▸ Problem requirements
Quote the entries word for word. Omit the pictures.

▸ Data records

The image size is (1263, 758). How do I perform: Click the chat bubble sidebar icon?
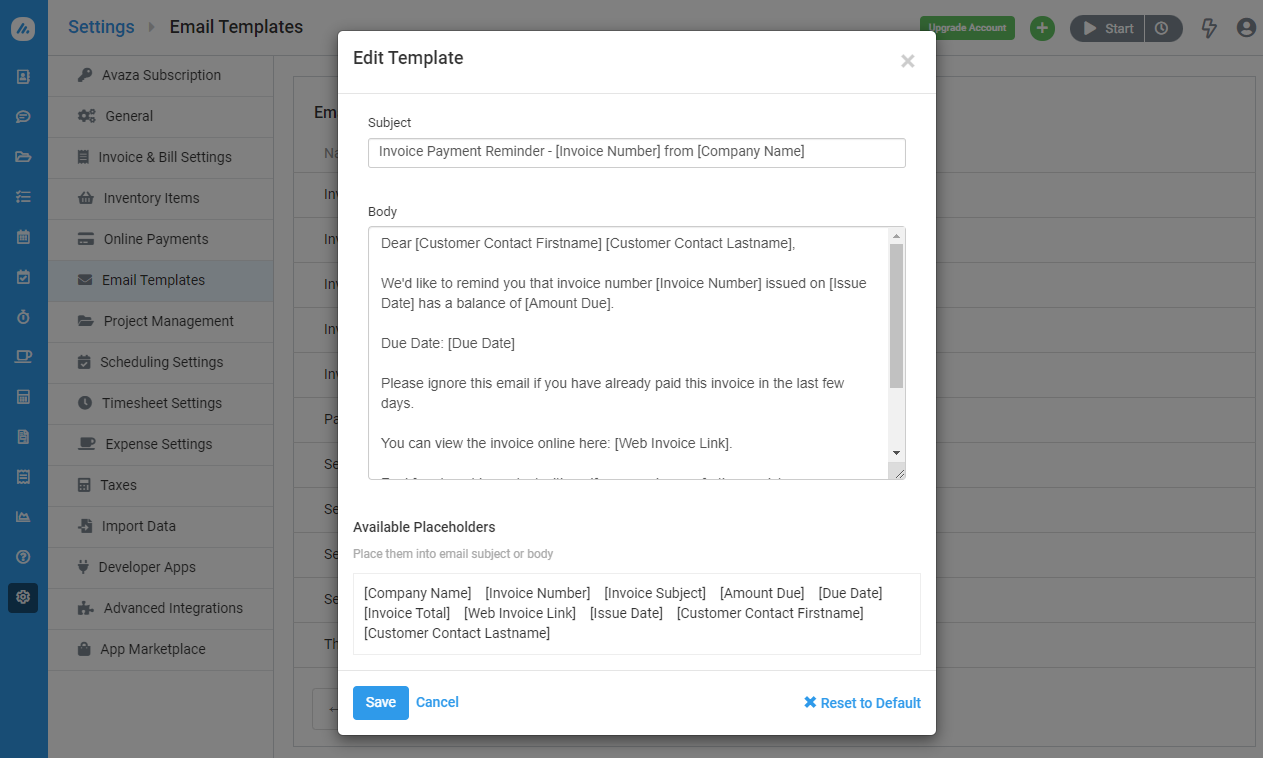[23, 116]
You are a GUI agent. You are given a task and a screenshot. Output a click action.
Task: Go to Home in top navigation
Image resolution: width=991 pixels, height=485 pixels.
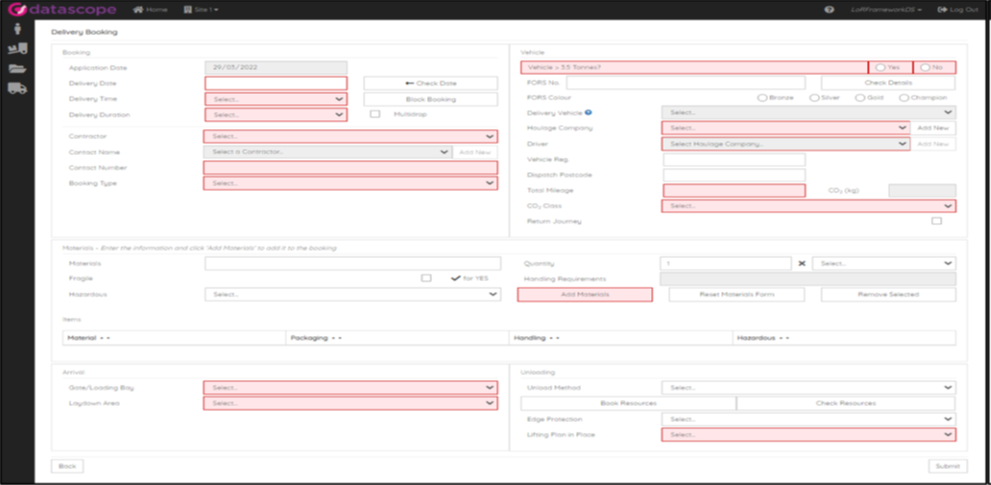tap(151, 10)
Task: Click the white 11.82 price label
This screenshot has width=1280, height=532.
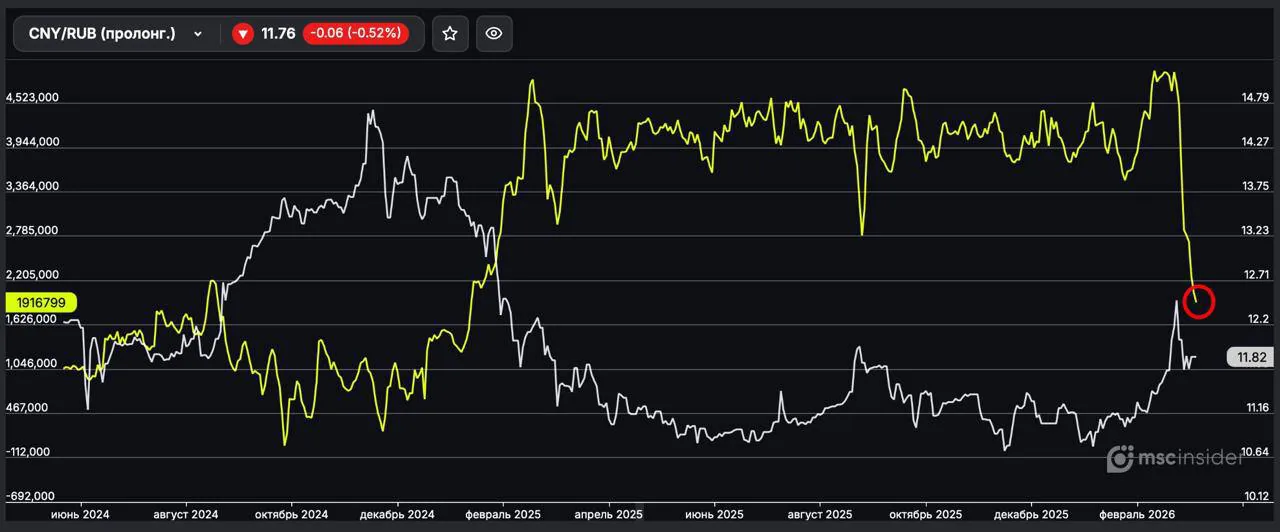Action: [1251, 357]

▸ Written solution
The image size is (1263, 758). How do I perform: Click the chat bubble sidebar icon?
[23, 116]
You are a GUI agent. You are given a task and a screenshot. Output a click action.
Task: Go to Home in top navigation
Image resolution: width=991 pixels, height=485 pixels.
tap(151, 10)
Task: Click the white 11.82 price label
This screenshot has width=1280, height=532.
Action: [1251, 357]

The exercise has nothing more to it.